Localized Prox1 Regulates Aortic Valve Endothelial Cell Diversity and Extracellular Matrix Stratification in Mice.

BACKGROUND: Specialized valve endothelial cell (VEC) populations are localized oriented to blood flow in developing aortic and mitral valves, but their roles in valve development and disease are unknown. In the aortic valve (AoV), a population of VECs on the fibrosa side expresses the transcription factor Prox1 together with genes found in lymphatic ECs. In this study, we examine Prox1's role in regulating a lymphatic-like gene network and promoting VEC diversity required for the development of the stratified trilaminar extracellular matrix (ECM) of murine AoV leaflets.

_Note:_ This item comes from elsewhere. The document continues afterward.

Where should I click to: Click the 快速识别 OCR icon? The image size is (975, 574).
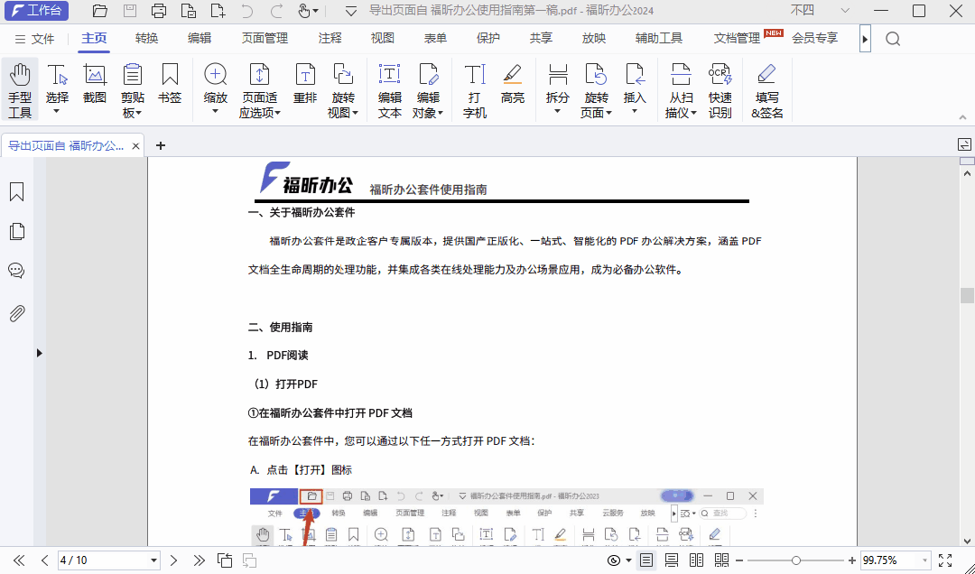pyautogui.click(x=720, y=88)
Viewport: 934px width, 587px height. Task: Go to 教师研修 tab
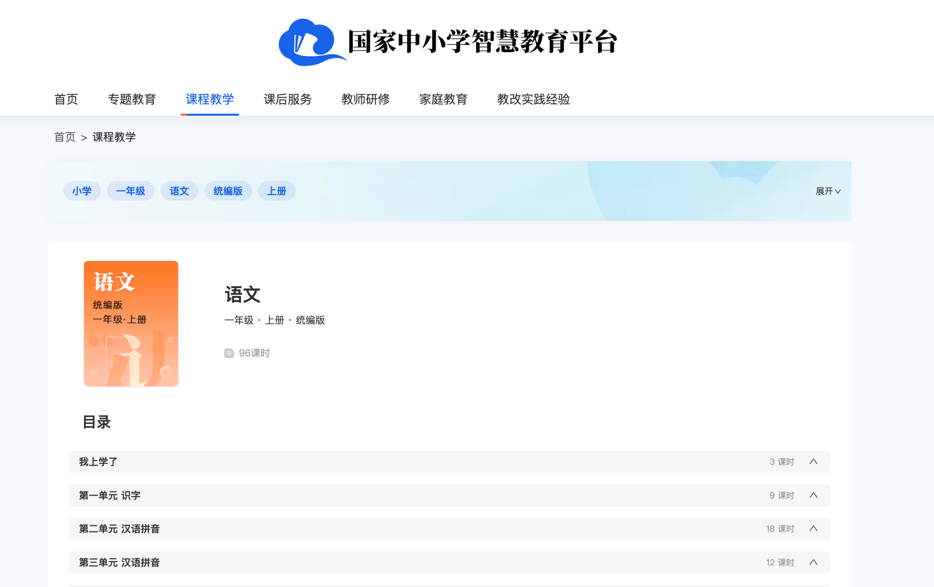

METHODS: To determine whether disruption of Prox1 localization affects heart valve development, we generated mice (NFATc1enCre Prox1 gain-of-function) in which Prox1 is overexpressed on the ventricularis side of the AoV beginning in embryonic development. To identify potential targets of Prox1, we performed cleavage under targets and release using nuclease on wild-type and NFATc1enCre Prox1 gain-of-function AoVs with validation by colocalization in vivo using RNA in situ hybridization in NFATc1enCre Prox1 gain-of-function AoVs. Natural induction of Prox1 and target gene expression was evaluated in myxomatous AoVs in a mouse model of Marfan syndrome (Fbn1C1039G/+). RESULTS: The overexpression of Prox1 is sufficient to cause enlargement of AoVs by postnatal day (P)0, as well as a decrease in ventricularis-specific gene expression and disorganized interstitial ECM layers at P7. We identified potential targets of Prox1 known to play roles in lymphatic ECs including Flt1, Efnb2, Egfl7, and Cx37. Ectopic Prox1 colocalized with induced Flt1, Efnb2, and Cx37 expression in NFATc1enCre Prox1 gain-of-function AoVs. Moreover, in Marfan syndrome myxomatous AoVs, endogenous Prox1, and its identified targets, were ectopically induced in ventricularis side VECs. CONCLUSIONS: Our results support a role for Prox1 in localized lymphatic-like gene expression on the fibrosa side of the AoV. Furthermore, localized VEC specialization is required for development of the stratified trilaminar ECM critical for AoV function and is dysregulated in congenitally malformed valves.